Absence de mécanisme dans Bing permettant de refuser tous les cookies aussi facilement que de les accepter. C’est le motif pour lequel la CNIL vient d’infliger une amende de 60 M€ à la filiale irlandaise de Microsoft chargée du marketing et et de la vente de logiciels pour la région Europe.

Microsoft connaissait parfaitement les règles en Europe, et pourtant. Le 19 décembre, la Cnil a sanctionné d’une amende de 60 M€ sa filiale Ireland Operations Limited (MIOL) basée à Dublin et dont l’activité principale est le marketing et la vente de logiciels pour la région Europe et Asie-Pacifique. La raison ? L’absence de mise en place d’un mécanisme pour refuser l’ensemble des cookies aussi simple que celui destiné à les accepter. Cette filiale de Microsoft installée à Dublin exploite et développe le moteur de recherche Bing dans les 30 états de l’Espace économique européen. Le domaine « bing.com » accessible depuis la France comptait 10 801 000 utilisateurs uniques dans le pays en septembre 2020.

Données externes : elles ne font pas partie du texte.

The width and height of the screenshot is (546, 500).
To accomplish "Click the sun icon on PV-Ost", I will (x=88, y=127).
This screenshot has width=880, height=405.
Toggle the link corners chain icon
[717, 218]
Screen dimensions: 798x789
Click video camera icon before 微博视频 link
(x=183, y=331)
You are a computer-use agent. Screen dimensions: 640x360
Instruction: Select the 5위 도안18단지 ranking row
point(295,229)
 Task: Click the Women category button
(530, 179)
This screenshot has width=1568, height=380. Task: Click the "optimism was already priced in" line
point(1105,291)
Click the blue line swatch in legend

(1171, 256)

La Cnil est compétente sur deux aspects dans ce type d’affaire. Pour  commencer, elle contrôle et éventuellement sanctionne les opérations liées aux cookies déposés par une société sur les terminaux des internautes situés en France. Dans le cas de MIOL, les opérations liées à l’utilisation des cookies relèvent de la directive « ePrivacy », transposée dans l’article 82 de la loi Informatique et Libertés. L’Autorité est également territorialement compétente puisque le recours aux cookies est effectué dans le « cadre des activités » de la société Microsoft France qui constitue « l’établissement » sur le territoire français du groupe Microsoft.

Absence de consentement

À la suite d’une plainte portant sur les conditions du dépôt de cookies sur « bing.com », la Cnil a effectué plusieurs contrôles sur ledit site web en septembre 2020 et mai 2021. Elle a constaté que lorsqu’un utilisateur se rendait sur ce site, plusieurs cookies étaient déposés sur son terminal sans son consentement au démarrage de sa recherche et lorsqu’il poursuivait sa navigation dans le moteur. Or, la loi impose l’obtention préalable du consentement de l’internaute.

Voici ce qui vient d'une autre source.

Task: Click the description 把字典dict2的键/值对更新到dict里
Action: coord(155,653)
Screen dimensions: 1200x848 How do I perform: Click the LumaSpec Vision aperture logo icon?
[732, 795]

La Cnil a également constaté l’absence d’un bouton permettant de refuser tout dépôt de cookies. « Si le moteur de recherche proposait un bouton permettant d’accepter immédiatement les cookies, il ne proposait pas de solution équivalente (bouton de refus ou autre) pour permettre à l’internaute de les refuser aussi facilement. Deux clics étaient nécessaires pour refuser tous les cookies, un seul pour les accepter » précise la Cnil. Le fait de rendre ce mécanisme de refus plus complexe est une manière déguisée de décourager l’internaute de refuser ces trackers et de le conduire vers la facilité, à savoir les accepter. L’organe de la Cnil chargé des sanctions a ainsi conclu que les conditions de recueil de consentement proposées jusqu’à la mise en place d’un bouton « Tout refuser » le 29 mars 2022, constituaient une violation de la loi.

3 mois pour résoudre le problème

Le montant de l’amende de 60 millions d’euros se justifie « par la portée du traitement, par le nombre de personnes concernées et par les bénéfices que la société tire des revenus publicitaires indirectement générés à partir des données collectées par les cookies ». Microsoft France a réalisé un chiffre d’affaires 2020 de 2,2 milliards d’euros, pour un résultat net de 77,9 millions d’euros et, en 2021, de 2,6 milliards d’euros pour un résultat net de 92,4 millions d’euros. Les résultats de l’entreprise MIOL n’ont, pour leur part, pas été dévoilés. En complément de l’amende administrative, la Cnil a également ordonné une injonction sous astreinte afin que Microsoft recueille sur « bing.com », d’ici trois mois, le consentement des personnes résidant en France avant de déposer sur leur terminal des cookies et traceurs à finalité publicitaire. Dans le cas contraire, la société s’exposera au paiement d’une astreinte de 60 000 euros par jour de retard. Dans sa délibération, la Cnil ajoute que « le montant de l’astreinte doit être à la fois proportionné à la gravité des manquements commis et adapté aux capacités financières du responsable de traitement ».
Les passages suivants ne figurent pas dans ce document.